Provided data section start

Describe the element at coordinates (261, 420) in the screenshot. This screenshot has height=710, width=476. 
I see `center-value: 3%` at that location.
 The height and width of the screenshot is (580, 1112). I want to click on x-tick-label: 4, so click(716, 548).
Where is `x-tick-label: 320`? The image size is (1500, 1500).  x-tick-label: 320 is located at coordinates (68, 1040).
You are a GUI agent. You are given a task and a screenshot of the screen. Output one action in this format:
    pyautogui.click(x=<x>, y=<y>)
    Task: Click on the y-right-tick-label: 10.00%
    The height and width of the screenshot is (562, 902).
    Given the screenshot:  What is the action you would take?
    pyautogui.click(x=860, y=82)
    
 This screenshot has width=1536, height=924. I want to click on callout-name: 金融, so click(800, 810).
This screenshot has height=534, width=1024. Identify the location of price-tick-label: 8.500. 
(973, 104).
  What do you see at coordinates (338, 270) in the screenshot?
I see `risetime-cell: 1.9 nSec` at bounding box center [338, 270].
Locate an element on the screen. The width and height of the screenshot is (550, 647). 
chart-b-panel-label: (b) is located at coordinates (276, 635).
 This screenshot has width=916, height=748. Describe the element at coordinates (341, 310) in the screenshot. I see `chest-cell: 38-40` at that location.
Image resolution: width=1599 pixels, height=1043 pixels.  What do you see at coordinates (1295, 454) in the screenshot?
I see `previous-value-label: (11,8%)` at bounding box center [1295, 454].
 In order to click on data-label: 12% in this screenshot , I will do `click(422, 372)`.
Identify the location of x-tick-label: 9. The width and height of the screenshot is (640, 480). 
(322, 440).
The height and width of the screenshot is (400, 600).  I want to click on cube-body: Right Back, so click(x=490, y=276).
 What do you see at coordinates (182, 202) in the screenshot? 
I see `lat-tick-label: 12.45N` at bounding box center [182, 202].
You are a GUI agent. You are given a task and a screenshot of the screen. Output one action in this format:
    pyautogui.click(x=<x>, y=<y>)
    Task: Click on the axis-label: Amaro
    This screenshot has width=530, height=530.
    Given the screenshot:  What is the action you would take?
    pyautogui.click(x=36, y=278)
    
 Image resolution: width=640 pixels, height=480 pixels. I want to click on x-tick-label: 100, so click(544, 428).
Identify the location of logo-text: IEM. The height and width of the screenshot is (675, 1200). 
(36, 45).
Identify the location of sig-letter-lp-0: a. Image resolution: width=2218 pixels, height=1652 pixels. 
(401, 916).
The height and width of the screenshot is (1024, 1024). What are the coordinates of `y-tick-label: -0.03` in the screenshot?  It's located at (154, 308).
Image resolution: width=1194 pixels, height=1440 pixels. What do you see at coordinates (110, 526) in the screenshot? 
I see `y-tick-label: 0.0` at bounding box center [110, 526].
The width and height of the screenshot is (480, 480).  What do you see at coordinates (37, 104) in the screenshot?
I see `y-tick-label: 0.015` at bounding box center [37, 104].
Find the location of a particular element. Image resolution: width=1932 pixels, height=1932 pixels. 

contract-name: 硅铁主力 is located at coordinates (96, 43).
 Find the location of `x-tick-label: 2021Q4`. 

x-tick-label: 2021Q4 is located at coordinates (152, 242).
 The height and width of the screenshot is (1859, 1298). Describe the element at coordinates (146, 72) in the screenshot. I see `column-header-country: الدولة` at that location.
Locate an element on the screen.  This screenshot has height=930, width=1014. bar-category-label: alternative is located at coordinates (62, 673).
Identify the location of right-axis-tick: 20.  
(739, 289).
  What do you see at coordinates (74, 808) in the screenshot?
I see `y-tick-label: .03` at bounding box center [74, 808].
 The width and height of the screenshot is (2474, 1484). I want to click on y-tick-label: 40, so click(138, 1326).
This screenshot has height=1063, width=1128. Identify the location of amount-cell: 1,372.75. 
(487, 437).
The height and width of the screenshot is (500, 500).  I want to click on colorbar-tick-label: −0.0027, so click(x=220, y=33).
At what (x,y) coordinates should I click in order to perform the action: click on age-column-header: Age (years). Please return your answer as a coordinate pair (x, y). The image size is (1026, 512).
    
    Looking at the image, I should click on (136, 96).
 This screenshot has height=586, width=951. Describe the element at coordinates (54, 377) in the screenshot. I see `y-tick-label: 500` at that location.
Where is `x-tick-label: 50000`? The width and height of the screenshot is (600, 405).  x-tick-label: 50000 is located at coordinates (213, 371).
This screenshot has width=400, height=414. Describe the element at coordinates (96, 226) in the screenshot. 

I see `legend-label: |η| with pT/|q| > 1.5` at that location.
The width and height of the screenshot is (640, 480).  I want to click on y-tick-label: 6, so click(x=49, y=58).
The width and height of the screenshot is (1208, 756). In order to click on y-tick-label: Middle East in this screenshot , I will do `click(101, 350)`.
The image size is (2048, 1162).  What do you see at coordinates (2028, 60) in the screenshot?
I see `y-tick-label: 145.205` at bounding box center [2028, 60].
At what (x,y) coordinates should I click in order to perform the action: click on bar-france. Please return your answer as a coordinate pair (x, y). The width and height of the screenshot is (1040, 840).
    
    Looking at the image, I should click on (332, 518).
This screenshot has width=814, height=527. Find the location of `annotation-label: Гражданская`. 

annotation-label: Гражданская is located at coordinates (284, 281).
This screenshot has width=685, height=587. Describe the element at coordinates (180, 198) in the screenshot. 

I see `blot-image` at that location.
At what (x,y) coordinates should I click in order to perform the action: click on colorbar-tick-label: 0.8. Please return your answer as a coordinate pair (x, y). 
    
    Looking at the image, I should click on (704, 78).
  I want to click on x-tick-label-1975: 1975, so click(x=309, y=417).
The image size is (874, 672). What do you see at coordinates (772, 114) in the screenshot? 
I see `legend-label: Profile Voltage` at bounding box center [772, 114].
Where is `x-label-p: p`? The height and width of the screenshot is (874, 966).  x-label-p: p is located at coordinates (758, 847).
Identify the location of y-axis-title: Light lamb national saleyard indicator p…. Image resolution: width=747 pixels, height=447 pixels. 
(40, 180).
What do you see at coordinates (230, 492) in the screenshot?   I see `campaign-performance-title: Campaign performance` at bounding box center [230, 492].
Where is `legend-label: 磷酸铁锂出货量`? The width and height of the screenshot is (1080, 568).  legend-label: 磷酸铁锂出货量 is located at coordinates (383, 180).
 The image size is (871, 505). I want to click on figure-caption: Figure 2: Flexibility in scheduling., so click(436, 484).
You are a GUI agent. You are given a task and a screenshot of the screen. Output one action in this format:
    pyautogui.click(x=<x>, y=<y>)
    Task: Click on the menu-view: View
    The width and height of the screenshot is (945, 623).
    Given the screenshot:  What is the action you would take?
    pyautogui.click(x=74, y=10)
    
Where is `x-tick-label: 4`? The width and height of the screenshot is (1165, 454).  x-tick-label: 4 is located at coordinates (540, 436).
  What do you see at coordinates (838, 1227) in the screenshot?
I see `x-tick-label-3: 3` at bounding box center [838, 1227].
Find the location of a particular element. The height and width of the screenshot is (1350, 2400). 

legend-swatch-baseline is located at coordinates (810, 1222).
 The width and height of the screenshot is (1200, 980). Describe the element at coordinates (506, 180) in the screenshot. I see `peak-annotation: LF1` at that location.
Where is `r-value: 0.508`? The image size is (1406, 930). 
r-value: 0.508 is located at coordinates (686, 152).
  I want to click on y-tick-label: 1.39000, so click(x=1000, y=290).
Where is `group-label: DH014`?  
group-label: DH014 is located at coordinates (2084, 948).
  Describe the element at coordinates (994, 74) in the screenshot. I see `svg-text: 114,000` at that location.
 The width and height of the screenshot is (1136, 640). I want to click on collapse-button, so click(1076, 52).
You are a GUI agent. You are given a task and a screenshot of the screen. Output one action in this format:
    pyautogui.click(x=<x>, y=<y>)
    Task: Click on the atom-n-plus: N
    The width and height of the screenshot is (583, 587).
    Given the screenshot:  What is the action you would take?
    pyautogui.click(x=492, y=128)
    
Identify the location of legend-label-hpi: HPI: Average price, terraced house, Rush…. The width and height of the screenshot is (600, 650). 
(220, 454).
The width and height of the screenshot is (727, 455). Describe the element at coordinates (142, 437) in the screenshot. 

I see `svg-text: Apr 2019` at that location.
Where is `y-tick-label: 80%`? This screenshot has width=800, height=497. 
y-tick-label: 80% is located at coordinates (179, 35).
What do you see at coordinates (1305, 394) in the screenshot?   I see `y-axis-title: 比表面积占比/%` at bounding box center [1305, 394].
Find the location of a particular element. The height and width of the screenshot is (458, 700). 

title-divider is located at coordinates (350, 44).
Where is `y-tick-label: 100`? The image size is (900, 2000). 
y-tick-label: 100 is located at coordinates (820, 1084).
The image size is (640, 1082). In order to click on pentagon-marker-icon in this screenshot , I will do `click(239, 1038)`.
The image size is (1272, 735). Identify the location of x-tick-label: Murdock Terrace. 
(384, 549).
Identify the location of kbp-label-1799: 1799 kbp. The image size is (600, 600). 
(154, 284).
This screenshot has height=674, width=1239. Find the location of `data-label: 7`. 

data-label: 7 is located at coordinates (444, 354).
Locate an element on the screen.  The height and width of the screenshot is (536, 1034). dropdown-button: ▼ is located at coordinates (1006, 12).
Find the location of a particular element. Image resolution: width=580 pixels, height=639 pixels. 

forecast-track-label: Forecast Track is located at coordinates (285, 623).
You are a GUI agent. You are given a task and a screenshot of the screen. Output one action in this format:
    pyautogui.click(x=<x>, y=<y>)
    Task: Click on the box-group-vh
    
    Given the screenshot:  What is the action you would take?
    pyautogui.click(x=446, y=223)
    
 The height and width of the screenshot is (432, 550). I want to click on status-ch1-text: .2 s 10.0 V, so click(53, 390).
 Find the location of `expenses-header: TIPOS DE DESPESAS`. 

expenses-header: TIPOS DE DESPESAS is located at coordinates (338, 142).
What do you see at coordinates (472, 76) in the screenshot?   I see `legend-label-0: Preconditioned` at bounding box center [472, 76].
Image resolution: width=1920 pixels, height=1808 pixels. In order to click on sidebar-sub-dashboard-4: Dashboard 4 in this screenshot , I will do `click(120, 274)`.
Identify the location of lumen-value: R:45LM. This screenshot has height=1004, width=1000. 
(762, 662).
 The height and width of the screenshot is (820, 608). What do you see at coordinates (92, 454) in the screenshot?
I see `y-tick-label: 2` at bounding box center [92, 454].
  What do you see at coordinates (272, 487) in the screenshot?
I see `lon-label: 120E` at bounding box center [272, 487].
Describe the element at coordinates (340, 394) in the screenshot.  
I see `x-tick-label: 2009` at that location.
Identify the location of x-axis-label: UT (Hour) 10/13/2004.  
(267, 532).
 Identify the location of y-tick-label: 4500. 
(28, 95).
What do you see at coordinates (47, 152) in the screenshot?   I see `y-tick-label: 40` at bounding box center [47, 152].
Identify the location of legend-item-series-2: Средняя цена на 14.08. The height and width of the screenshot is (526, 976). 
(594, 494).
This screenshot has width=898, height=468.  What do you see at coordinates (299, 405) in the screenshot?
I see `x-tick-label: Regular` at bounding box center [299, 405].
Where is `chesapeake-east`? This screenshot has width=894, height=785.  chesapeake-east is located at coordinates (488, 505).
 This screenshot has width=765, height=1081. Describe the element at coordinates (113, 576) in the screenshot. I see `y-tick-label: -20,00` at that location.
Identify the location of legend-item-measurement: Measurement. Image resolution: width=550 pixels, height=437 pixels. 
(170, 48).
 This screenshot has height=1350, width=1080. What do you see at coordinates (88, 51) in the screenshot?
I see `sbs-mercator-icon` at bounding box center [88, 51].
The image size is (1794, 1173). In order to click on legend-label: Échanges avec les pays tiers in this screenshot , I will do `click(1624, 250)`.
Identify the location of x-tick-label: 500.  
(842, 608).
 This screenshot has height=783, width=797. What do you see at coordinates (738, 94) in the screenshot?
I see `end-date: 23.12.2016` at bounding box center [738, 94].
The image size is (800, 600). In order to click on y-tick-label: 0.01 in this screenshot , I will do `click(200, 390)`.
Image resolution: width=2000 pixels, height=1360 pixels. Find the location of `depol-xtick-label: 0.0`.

Provided data section end

→ **Assigned task**
Retype the material from the line containing "coordinates (62, 673)." through the line containing "coordinates (213, 371).", keeping both of those lines.

→ **Answer section**
Locate an element on the screen.  This screenshot has height=930, width=1014. bar-category-label: alternative is located at coordinates (62, 673).
Identify the location of right-axis-tick: 20.  
(739, 289).
  What do you see at coordinates (74, 808) in the screenshot?
I see `y-tick-label: .03` at bounding box center [74, 808].
 The width and height of the screenshot is (2474, 1484). I want to click on y-tick-label: 40, so click(138, 1326).
This screenshot has height=1063, width=1128. Identify the location of amount-cell: 1,372.75. 
(487, 437).
The height and width of the screenshot is (500, 500).  I want to click on colorbar-tick-label: −0.0027, so click(x=220, y=33).
At what (x,y) coordinates should I click in order to perform the action: click on age-column-header: Age (years). Please return your answer as a coordinate pair (x, y). The image size is (1026, 512).
    
    Looking at the image, I should click on (136, 96).
 This screenshot has height=586, width=951. Describe the element at coordinates (54, 377) in the screenshot. I see `y-tick-label: 500` at that location.
Where is `x-tick-label: 50000`? The width and height of the screenshot is (600, 405).  x-tick-label: 50000 is located at coordinates (213, 371).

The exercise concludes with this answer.